§ **Directions for this task**:
The answer is to be an exact copy of the lines below running from the line with "Image resolution: width=157, height=2576." down to the line with "About Us (30, 2302)", both ends included, and nothing more.

§ **Supplied material**:

((

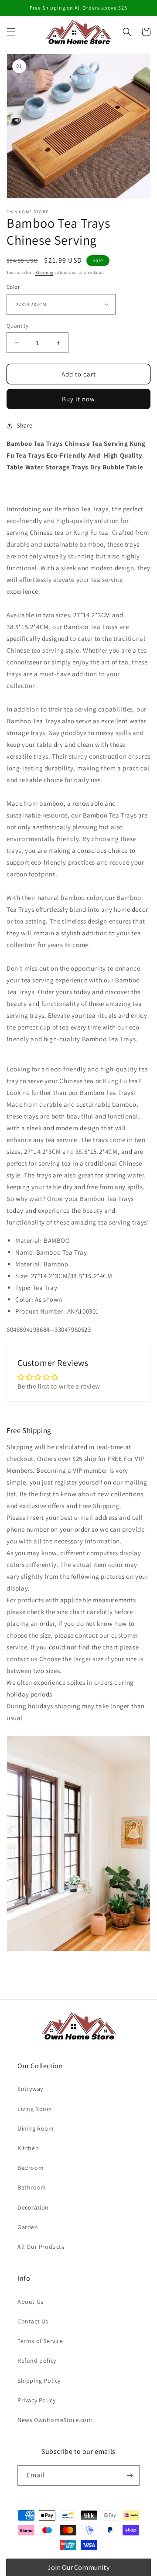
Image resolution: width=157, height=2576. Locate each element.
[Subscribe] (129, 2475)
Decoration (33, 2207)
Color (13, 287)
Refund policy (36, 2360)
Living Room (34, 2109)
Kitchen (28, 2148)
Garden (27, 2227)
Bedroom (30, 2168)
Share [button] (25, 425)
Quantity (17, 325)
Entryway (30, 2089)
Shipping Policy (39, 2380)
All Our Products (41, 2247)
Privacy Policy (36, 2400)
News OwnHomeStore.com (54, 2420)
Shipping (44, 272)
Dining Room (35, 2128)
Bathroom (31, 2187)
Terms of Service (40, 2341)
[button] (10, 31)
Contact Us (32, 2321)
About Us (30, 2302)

))
((

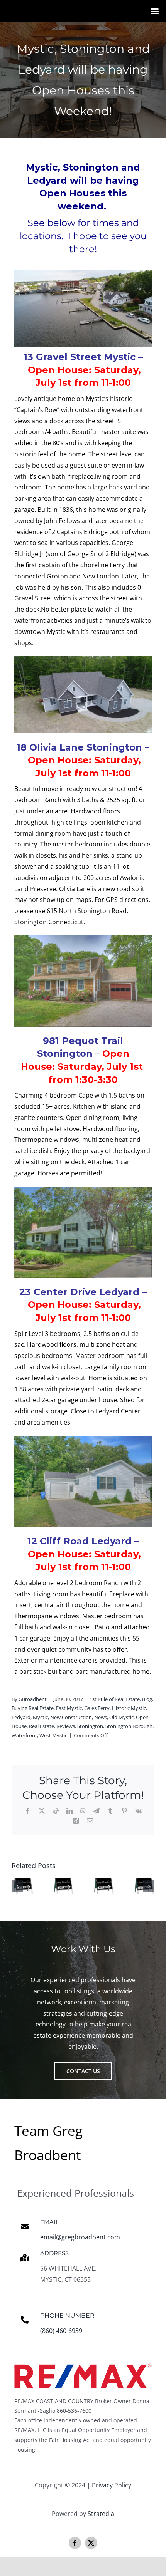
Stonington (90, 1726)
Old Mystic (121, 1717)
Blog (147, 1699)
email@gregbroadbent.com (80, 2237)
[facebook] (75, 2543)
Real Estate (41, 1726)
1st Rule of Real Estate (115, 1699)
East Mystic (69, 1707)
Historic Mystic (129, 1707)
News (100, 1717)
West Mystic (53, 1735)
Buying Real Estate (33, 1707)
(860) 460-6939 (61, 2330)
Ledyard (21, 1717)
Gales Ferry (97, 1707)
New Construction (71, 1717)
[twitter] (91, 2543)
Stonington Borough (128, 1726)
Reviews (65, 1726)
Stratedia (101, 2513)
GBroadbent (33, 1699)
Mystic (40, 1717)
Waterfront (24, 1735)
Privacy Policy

))

§ **Answer box**:
Image resolution: width=157, height=2576. Locate each element.
[Subscribe] (129, 2475)
Decoration (33, 2207)
Color (13, 287)
Refund policy (36, 2360)
Living Room (34, 2109)
Kitchen (28, 2148)
Garden (27, 2227)
Bedroom (30, 2168)
Share [button] (25, 425)
Quantity (17, 325)
Entryway (30, 2089)
Shipping Policy (39, 2380)
All Our Products (41, 2247)
Privacy Policy (36, 2400)
News OwnHomeStore.com (54, 2420)
Shipping (44, 272)
Dining Room (35, 2128)
Bathroom (31, 2187)
Terms of Service (40, 2341)
[button] (10, 31)
Contact Us (32, 2321)
About Us (30, 2302)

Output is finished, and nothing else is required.